Problem: Return all lines below containing the word "click".

Excerpted data:
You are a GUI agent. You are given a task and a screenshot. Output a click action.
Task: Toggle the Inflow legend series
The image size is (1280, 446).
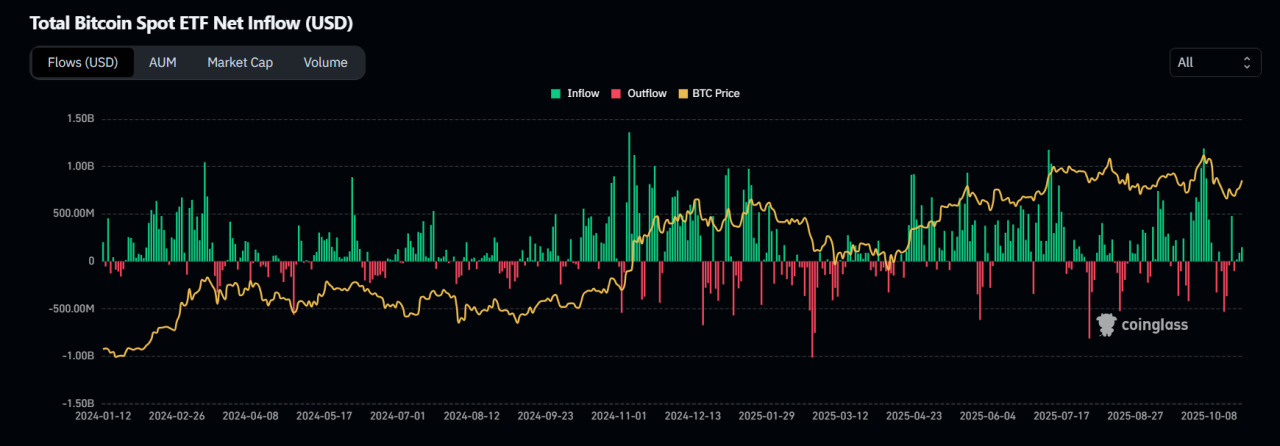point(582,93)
* * *
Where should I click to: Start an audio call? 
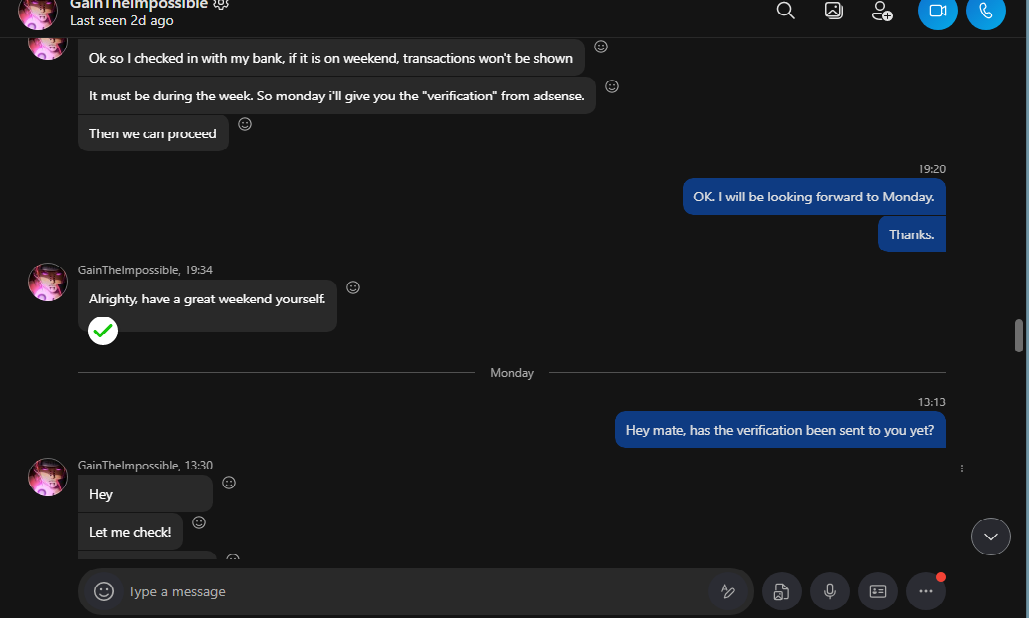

Reply to the task:
You are a GUI agent. You are given a task and a screenshot. Output a click action.
Where should I click to: Start an audio call? 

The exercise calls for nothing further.